Personal information
- Full name: John Graham Saunders
- Born: 30 November 1936 (age 89) Johannesburg, Transvaal, South Africa
- Batting: Right-handed
- Bowling: Right-arm off break

Domestic team information
- 1966: Oxford University

Career statistics
| Competition | First-class |
| Matches | 2 |
| Runs scored | 48 |
| Batting average | 16.00 |
| 100s/50s | –/– |
| Top score | 47* |
| Balls bowled | 591 |
| Wickets | 10 |
| Bowling average | 16.30 |
| 5 wickets in innings | 2 |
| 10 wickets in match | 1 |
| Best bowling | 5/50 |
| Catches/stumpings | 1/– |
- Source: Cricinfo, 3 July 2020

= John Saunders (cricketer) =

English cricketer & educator (born 1936)

John Graham Saunders (born 30 November 1936) is a South African-born English first-class cricketer and academic.

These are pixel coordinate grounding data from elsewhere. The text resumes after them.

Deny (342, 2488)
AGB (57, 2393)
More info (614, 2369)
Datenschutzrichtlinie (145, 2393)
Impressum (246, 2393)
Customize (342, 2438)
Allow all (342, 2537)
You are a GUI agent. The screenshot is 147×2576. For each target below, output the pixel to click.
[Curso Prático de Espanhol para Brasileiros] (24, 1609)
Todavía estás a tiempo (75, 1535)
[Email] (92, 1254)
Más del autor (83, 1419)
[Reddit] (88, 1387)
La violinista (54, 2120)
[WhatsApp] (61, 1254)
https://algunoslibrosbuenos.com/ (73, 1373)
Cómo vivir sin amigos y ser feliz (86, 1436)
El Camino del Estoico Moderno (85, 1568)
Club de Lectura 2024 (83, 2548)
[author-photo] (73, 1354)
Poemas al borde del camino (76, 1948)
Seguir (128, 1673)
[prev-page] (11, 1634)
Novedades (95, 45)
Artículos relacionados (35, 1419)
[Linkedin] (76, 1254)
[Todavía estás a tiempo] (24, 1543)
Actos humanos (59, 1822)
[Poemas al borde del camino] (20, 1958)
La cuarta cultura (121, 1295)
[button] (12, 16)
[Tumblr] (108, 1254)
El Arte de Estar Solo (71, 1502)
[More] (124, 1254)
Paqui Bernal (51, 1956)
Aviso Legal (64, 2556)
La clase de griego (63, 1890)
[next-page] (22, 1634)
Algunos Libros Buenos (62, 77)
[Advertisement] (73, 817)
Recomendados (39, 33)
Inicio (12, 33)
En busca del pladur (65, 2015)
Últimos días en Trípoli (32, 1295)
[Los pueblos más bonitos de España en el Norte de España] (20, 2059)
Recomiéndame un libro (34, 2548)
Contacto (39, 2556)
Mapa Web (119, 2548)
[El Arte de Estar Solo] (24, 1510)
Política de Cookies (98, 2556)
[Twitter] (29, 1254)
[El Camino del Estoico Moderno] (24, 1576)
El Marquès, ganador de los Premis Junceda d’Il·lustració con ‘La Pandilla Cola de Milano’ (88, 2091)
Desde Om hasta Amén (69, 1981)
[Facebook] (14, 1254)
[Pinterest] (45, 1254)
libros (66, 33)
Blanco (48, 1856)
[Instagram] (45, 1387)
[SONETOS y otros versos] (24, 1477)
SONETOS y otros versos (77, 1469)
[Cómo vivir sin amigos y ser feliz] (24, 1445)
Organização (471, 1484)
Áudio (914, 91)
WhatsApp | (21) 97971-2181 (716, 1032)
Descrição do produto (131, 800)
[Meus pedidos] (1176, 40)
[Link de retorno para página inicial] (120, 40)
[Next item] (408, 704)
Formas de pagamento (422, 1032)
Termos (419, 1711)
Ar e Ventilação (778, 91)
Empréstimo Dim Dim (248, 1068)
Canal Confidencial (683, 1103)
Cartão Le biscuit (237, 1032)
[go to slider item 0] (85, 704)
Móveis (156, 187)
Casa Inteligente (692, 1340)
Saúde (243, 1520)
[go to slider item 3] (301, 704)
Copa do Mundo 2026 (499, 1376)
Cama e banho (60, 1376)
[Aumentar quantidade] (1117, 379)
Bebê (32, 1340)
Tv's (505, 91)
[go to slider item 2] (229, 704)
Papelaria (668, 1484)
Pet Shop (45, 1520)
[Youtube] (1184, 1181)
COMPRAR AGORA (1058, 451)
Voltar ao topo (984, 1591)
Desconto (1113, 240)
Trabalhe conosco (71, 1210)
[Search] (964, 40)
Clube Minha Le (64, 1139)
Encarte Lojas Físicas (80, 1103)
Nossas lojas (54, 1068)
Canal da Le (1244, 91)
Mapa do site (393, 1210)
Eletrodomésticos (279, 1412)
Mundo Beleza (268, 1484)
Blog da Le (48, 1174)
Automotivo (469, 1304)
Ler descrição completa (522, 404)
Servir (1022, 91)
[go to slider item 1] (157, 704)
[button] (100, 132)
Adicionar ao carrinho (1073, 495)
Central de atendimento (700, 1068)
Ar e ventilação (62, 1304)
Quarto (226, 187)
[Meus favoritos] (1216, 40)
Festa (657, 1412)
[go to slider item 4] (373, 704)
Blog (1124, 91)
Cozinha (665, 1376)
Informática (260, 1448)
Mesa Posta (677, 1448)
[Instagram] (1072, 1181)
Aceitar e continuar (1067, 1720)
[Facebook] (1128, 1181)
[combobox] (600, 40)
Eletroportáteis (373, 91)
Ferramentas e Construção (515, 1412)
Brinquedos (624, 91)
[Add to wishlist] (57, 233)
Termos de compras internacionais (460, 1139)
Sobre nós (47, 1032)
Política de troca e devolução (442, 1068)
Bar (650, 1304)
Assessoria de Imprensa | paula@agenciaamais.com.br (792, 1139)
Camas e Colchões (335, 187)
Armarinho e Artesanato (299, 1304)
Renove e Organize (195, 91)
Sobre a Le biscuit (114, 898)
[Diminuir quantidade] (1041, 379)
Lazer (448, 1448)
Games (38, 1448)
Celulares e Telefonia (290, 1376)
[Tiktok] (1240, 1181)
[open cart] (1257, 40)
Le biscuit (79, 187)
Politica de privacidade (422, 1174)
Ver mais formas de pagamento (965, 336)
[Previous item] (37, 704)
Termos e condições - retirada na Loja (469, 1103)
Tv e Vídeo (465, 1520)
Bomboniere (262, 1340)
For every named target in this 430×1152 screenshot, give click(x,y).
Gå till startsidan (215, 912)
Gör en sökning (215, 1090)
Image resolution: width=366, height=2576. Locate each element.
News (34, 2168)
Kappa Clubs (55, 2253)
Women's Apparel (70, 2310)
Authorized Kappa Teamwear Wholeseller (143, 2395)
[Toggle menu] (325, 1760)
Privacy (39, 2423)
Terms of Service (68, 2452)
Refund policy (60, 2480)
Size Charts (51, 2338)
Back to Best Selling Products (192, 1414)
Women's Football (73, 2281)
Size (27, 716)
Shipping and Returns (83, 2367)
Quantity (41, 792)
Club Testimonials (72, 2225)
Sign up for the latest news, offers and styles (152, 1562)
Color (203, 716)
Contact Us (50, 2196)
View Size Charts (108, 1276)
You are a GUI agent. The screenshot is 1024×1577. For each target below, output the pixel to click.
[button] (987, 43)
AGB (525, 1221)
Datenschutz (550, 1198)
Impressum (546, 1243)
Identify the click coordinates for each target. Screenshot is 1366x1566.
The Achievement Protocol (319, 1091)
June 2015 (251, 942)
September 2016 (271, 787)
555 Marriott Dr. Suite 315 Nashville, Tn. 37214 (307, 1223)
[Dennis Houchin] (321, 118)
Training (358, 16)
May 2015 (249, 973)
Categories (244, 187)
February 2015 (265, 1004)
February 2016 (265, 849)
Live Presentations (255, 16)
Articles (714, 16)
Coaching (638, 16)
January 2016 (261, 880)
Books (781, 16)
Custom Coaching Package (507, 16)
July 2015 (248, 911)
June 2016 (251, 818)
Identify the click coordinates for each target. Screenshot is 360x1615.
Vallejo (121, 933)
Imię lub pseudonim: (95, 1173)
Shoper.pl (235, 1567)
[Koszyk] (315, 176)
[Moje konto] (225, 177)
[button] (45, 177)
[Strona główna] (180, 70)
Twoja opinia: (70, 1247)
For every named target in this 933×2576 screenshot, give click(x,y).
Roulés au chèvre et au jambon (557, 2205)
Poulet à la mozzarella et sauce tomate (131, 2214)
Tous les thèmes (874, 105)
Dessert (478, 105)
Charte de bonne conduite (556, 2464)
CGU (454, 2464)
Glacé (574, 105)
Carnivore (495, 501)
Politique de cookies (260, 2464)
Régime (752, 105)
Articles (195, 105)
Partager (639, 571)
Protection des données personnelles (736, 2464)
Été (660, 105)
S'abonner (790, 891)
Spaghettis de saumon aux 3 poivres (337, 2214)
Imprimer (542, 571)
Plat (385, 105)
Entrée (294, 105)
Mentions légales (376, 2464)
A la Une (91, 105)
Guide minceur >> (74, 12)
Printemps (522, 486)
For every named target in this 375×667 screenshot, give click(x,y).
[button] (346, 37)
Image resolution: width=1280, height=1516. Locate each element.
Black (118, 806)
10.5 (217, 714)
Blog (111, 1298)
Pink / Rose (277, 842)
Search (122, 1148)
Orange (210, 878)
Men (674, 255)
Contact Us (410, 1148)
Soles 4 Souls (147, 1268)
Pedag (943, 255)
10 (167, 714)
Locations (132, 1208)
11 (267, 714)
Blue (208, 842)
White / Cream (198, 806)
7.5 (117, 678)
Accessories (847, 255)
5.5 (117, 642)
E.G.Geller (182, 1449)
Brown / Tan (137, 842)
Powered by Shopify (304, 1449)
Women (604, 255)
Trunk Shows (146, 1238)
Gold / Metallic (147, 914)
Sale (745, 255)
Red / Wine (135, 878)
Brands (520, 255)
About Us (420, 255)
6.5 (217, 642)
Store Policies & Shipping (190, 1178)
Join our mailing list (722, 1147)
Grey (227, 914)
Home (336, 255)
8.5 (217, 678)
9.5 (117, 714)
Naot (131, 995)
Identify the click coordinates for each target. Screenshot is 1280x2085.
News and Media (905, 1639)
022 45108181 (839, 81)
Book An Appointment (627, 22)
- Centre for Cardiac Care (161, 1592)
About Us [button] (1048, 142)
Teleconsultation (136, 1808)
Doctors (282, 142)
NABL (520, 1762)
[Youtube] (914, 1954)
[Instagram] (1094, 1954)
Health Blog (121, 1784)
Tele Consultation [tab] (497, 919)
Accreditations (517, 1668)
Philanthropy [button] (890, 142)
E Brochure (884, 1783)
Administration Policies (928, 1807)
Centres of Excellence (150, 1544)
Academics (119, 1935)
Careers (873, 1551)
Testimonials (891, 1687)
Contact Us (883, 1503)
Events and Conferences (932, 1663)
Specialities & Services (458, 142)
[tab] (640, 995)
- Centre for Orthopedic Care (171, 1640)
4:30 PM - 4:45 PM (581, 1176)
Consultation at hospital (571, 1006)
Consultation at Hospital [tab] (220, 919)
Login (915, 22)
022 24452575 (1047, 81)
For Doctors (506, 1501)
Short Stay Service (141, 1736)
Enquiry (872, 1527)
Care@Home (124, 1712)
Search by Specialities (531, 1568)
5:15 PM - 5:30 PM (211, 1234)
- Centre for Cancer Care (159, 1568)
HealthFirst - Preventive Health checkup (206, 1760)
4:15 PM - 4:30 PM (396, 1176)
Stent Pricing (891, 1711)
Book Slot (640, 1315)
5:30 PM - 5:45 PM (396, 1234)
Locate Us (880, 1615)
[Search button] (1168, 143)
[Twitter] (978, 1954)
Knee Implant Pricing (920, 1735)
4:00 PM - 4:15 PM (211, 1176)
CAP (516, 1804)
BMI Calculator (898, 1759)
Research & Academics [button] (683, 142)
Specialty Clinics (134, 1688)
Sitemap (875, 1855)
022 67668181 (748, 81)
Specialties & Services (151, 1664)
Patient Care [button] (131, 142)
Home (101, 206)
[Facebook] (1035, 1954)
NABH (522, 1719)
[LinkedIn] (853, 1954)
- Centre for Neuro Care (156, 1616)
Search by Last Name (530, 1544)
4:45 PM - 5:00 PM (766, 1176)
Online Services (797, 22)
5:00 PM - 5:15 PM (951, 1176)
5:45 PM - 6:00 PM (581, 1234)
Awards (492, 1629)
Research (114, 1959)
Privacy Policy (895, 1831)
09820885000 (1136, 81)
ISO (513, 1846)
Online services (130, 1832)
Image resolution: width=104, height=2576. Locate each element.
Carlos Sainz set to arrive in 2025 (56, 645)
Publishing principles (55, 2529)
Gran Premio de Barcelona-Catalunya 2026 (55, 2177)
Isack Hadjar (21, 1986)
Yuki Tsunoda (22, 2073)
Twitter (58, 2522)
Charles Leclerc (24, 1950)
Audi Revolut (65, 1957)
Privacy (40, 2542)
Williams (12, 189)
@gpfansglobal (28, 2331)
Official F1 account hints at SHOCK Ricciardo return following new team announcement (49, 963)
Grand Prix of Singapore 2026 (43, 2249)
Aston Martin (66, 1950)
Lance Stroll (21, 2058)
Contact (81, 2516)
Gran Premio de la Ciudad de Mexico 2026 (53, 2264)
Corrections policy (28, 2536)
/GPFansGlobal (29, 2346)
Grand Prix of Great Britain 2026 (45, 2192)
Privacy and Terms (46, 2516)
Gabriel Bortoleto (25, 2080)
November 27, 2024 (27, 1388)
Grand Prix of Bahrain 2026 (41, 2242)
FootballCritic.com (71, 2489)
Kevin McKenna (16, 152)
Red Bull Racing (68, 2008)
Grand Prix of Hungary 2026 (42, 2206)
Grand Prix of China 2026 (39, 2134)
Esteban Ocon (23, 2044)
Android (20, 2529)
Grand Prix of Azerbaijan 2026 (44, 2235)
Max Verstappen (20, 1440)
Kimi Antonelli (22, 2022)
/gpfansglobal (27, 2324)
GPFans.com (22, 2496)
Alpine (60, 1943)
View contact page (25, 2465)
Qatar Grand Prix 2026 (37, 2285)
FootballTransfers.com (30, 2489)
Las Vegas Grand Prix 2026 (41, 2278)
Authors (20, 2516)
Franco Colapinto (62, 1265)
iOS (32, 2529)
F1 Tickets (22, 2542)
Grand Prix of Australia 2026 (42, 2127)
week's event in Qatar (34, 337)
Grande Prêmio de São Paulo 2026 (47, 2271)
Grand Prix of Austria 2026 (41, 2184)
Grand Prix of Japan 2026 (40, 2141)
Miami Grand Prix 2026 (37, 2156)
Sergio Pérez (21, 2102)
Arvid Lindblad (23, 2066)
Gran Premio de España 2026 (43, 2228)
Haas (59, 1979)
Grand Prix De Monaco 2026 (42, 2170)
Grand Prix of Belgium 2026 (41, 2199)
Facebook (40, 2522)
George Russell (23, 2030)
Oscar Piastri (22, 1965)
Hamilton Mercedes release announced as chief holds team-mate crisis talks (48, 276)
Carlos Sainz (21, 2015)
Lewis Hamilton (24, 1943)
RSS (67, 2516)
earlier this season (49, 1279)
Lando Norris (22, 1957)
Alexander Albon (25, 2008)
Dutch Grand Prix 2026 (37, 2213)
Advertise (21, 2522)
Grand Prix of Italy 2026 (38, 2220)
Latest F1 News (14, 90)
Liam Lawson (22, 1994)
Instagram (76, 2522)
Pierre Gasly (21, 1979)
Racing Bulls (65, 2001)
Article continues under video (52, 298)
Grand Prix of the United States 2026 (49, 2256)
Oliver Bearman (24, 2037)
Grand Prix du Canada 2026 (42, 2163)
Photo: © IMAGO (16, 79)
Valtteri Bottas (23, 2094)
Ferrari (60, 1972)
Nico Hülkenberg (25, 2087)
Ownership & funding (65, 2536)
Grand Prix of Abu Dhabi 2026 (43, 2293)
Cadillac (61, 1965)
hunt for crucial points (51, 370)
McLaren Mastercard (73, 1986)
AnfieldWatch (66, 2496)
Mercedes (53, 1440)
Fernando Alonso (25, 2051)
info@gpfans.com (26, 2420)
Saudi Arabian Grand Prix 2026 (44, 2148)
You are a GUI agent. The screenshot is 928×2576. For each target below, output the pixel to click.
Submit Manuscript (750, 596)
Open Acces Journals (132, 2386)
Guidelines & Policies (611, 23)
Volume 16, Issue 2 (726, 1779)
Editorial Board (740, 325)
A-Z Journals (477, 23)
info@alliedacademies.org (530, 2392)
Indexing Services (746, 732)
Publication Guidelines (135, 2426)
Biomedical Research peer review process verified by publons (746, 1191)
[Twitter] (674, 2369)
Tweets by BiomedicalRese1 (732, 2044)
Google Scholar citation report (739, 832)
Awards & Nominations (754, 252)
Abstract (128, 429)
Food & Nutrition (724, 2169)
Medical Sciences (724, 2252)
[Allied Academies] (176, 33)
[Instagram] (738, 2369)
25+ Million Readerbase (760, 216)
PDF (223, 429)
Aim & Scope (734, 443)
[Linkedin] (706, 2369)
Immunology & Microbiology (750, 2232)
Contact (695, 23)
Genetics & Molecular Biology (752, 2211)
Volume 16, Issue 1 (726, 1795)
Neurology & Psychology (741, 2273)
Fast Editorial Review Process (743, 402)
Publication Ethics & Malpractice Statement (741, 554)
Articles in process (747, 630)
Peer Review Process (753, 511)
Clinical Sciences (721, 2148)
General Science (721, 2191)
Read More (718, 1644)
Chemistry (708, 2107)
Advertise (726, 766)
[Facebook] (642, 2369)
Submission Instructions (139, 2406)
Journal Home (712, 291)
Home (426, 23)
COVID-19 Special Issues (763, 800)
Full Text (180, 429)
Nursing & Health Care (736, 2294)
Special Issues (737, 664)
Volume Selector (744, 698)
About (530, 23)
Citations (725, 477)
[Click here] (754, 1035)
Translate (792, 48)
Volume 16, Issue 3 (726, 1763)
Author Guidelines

Saunders was born at Johannesburg in November 1936. He was educated at Hilton College, before going to England to study medicine at Worcester College, Oxford though at the end of his freshman year he decided to change from medicine to study English, due largely to undiagnosed dyspraxia which affected his co-ordination during surgical procedures. While studying at Oxford, he made two appearances in first-class cricket for Oxford University against Lancashire and Leicestershire in 1966. An off break bowler, he took 10 wickets against Lancashire, with a five wicket haul in both Lancashire innings', to claim match figures of 10 for 102.

After graduating from Oxford, Saunders became an academic, lecturing for over thirty years at the University of Chichester.